[What this task involves]
Where the material below has a line containing "You are a GUI agent. The screenshot is 1165×2576.", start repeating exactly, and keep going through the line containing "Google przetwarza dane (607, 123)", with no other lines.

[Material to process]
******
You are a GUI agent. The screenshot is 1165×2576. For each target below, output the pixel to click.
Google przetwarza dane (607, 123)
******
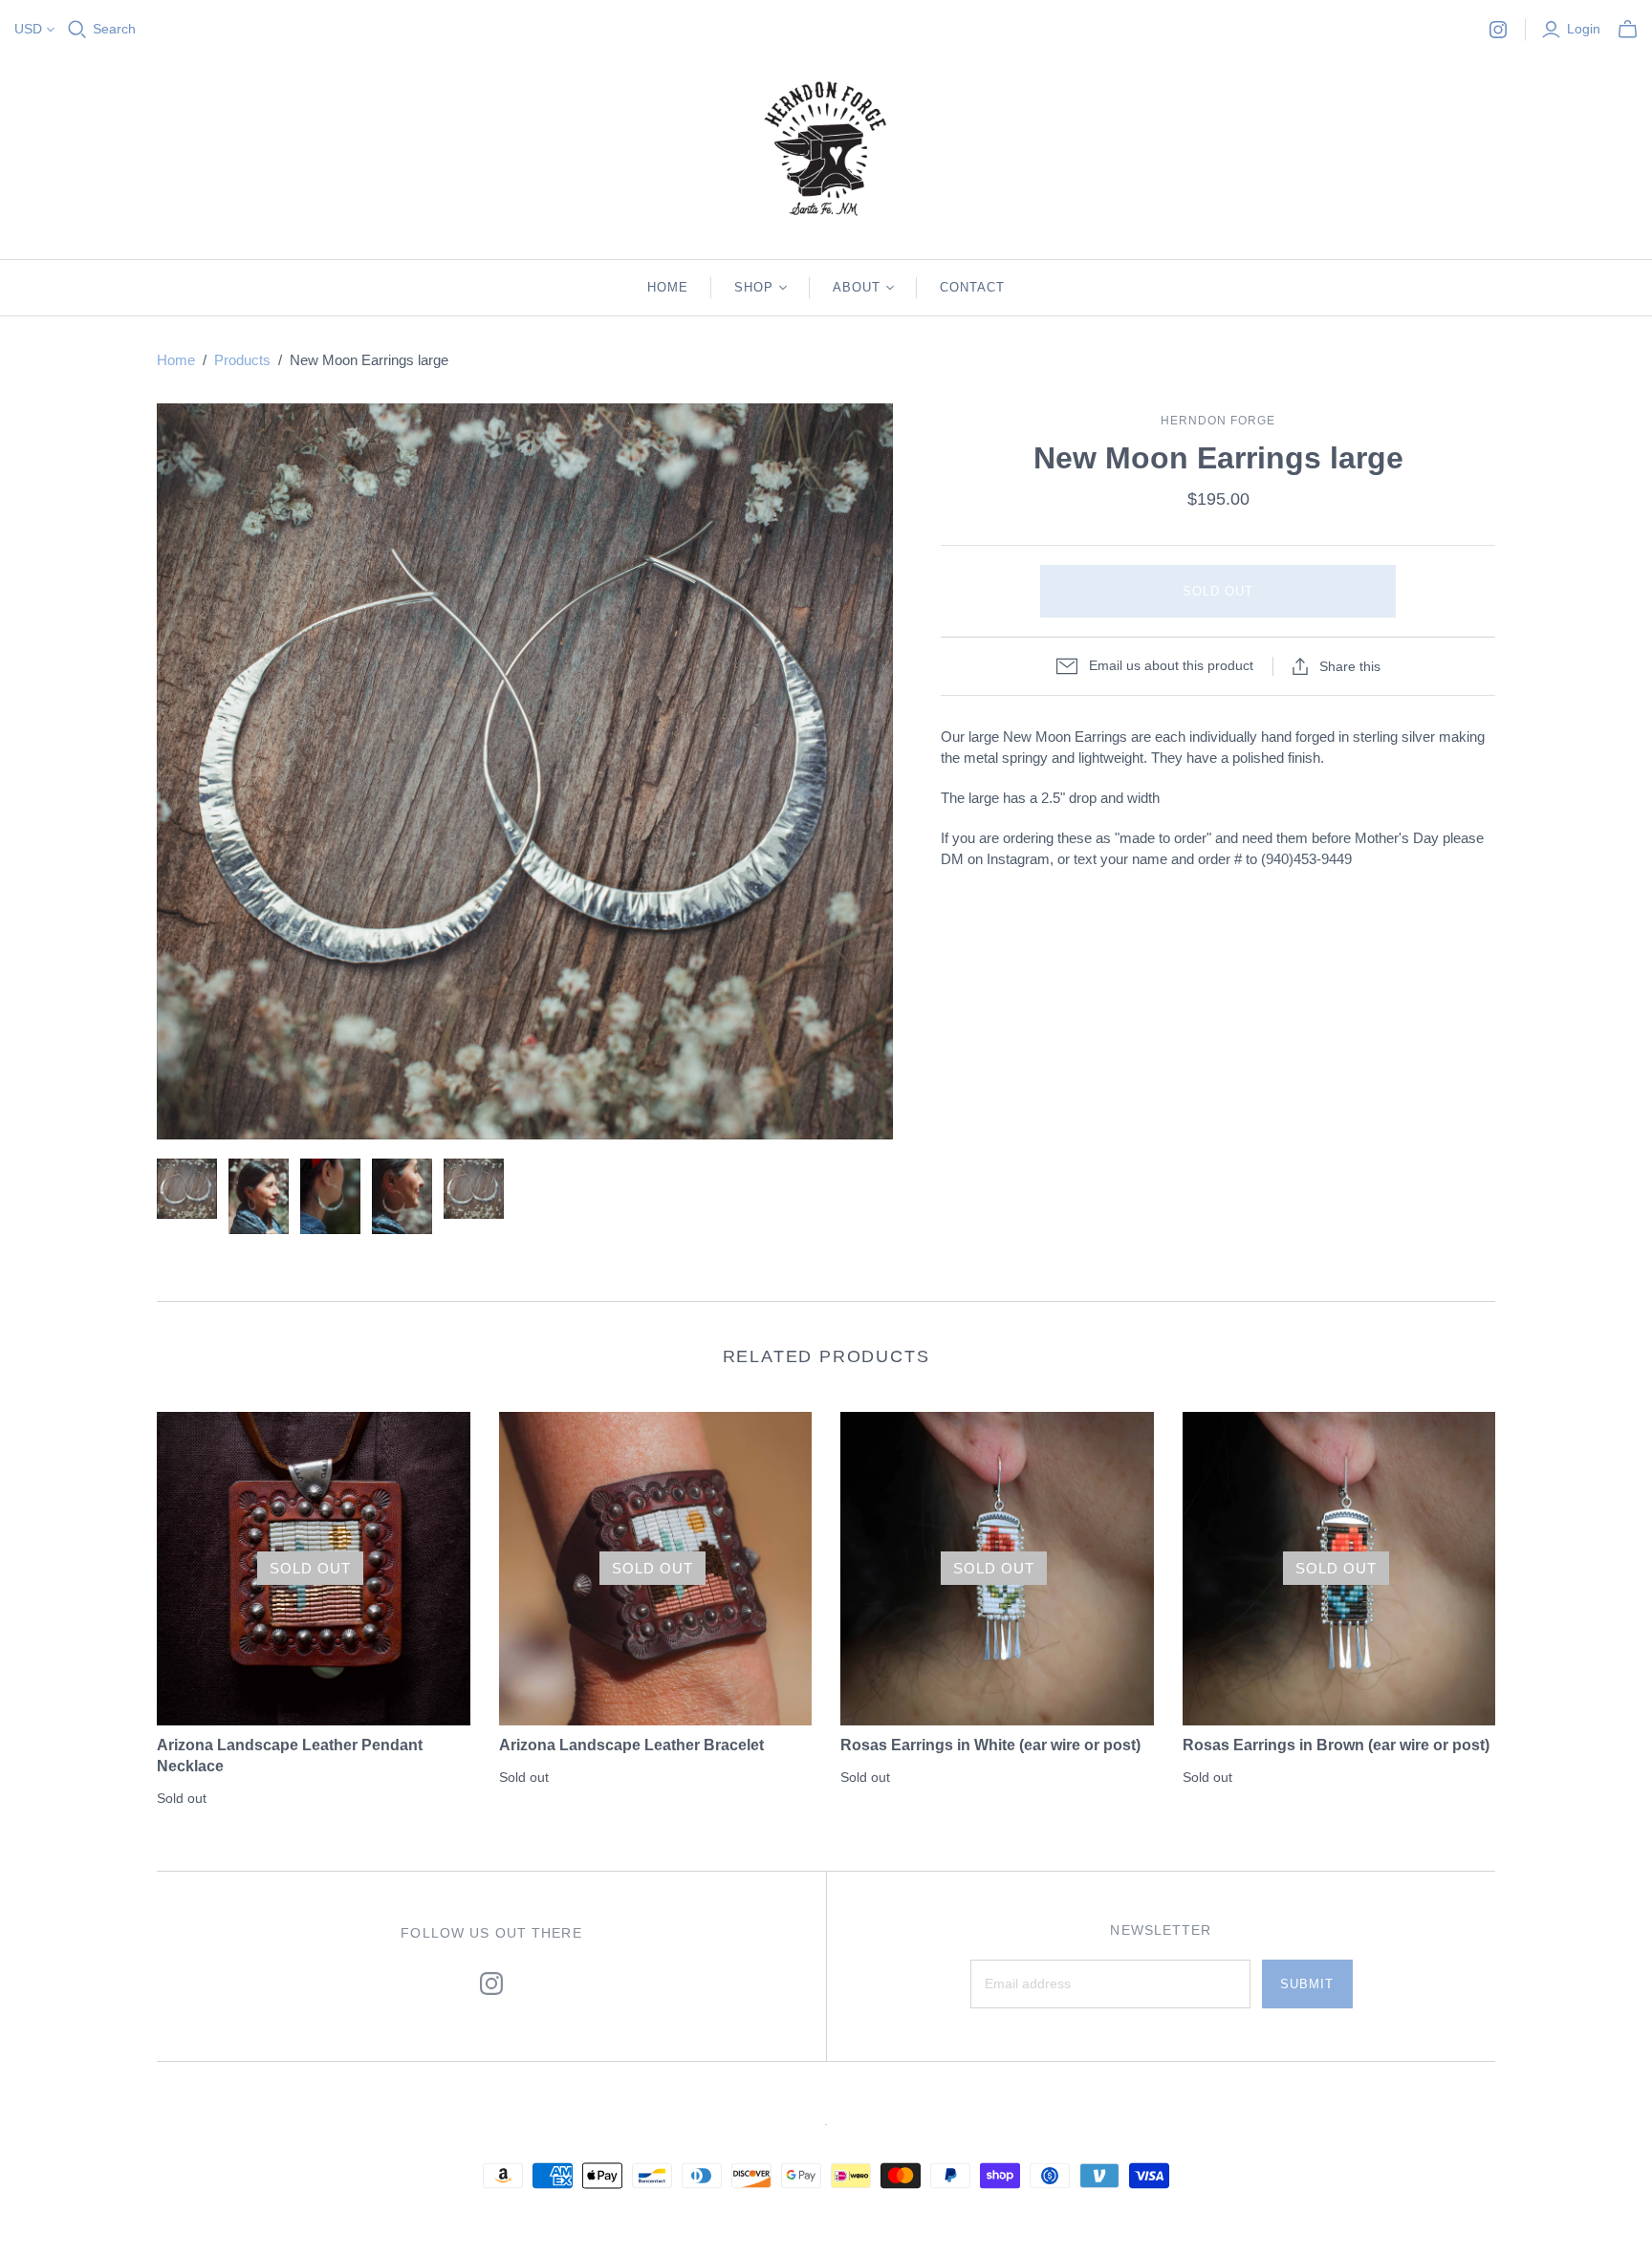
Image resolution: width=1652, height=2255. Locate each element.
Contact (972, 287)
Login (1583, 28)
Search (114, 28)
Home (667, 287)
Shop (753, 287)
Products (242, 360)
******
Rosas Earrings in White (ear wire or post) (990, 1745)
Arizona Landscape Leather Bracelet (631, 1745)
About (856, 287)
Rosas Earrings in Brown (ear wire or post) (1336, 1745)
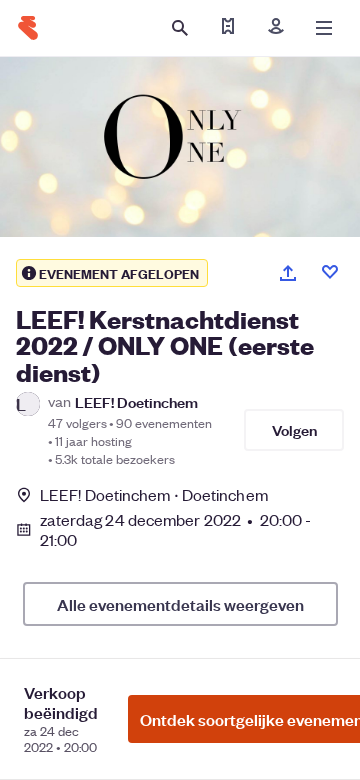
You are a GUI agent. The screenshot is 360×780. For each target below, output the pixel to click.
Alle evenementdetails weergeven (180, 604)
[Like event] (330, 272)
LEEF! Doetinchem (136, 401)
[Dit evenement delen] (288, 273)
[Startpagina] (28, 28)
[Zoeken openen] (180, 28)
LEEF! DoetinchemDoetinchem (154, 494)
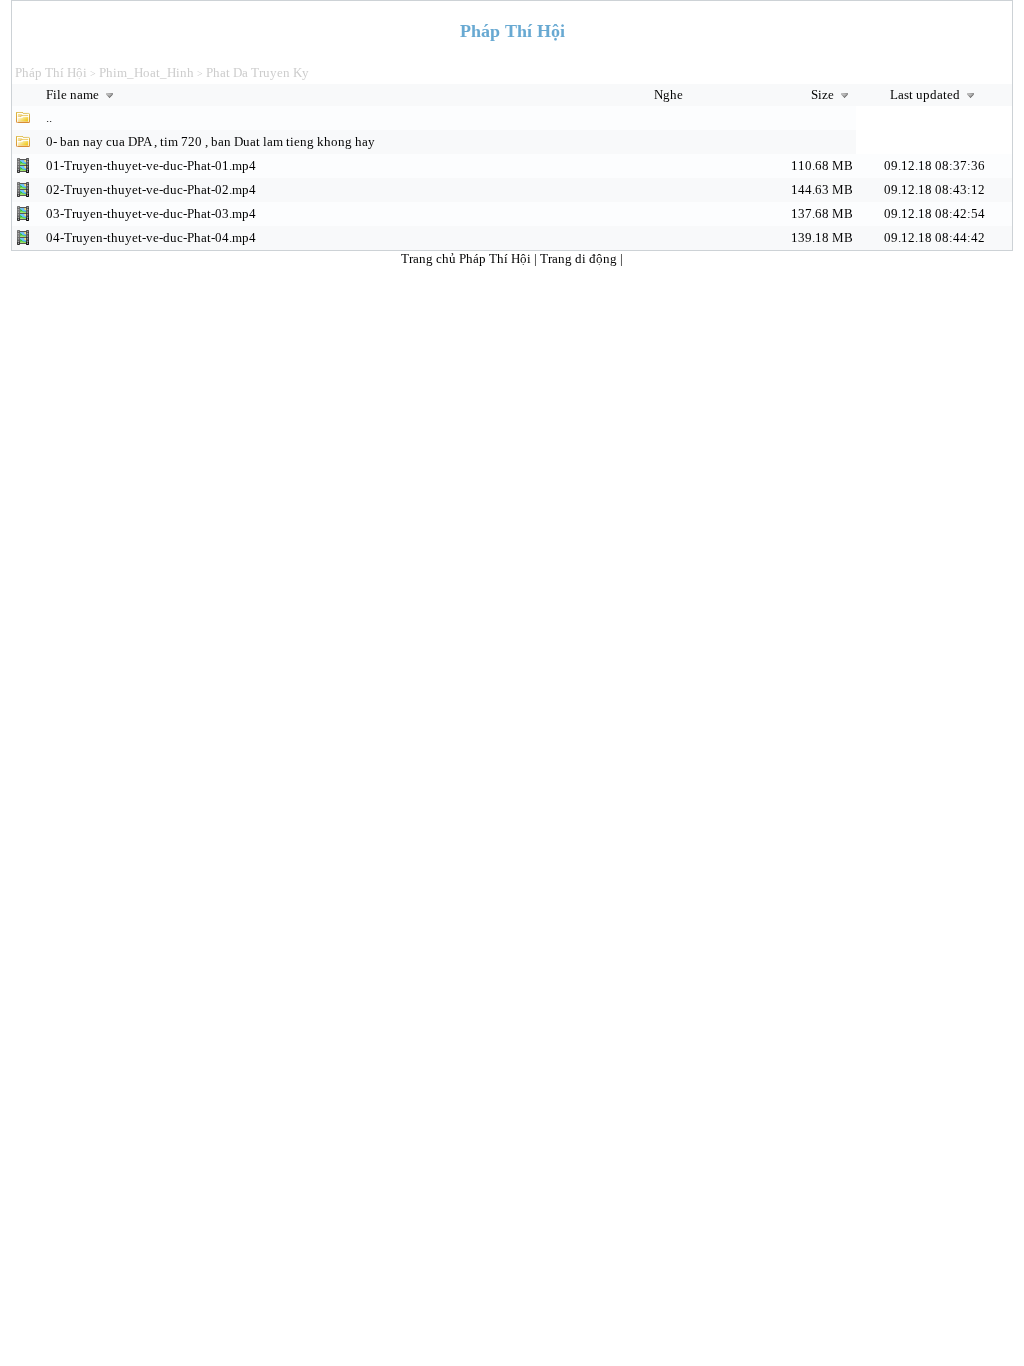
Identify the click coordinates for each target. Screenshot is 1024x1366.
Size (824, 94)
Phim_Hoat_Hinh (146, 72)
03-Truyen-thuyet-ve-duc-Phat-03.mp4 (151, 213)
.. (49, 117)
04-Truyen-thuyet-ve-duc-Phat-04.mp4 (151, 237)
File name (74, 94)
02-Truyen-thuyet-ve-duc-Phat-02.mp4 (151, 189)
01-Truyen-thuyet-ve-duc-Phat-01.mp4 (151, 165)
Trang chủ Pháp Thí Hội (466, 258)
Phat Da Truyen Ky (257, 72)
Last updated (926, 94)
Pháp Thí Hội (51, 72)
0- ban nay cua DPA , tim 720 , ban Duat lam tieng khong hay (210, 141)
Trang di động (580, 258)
******
[Your response]
You are a GUI agent. The screenshot is 1165×2576. For each target below, output the pixel to click.
Google przetwarza dane (607, 123)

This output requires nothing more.